> [REQUIREMENT] Copy out every line in the entries below that contains the word "width".

> [DATA FOR THE TASK]
— BEGIN —

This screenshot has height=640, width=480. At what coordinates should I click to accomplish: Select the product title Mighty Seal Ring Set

— END —
— BEGIN —

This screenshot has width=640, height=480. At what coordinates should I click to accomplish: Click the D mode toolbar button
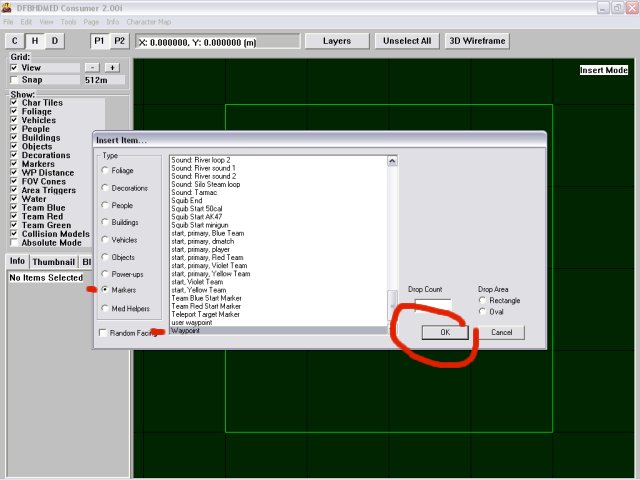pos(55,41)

— END —
— BEGIN —

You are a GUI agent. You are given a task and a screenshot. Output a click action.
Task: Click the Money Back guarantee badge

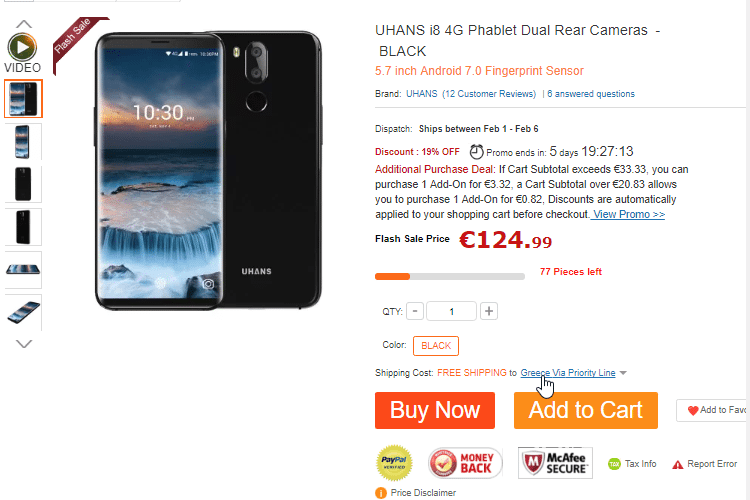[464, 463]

— END —

> [ANSWER IN FULL]
This screenshot has height=640, width=480. At what coordinates should I click to accomplish: Select the product title Mighty Seal Ring Set
This screenshot has width=640, height=480. At what coordinates should I click to accomplish: Click the D mode toolbar button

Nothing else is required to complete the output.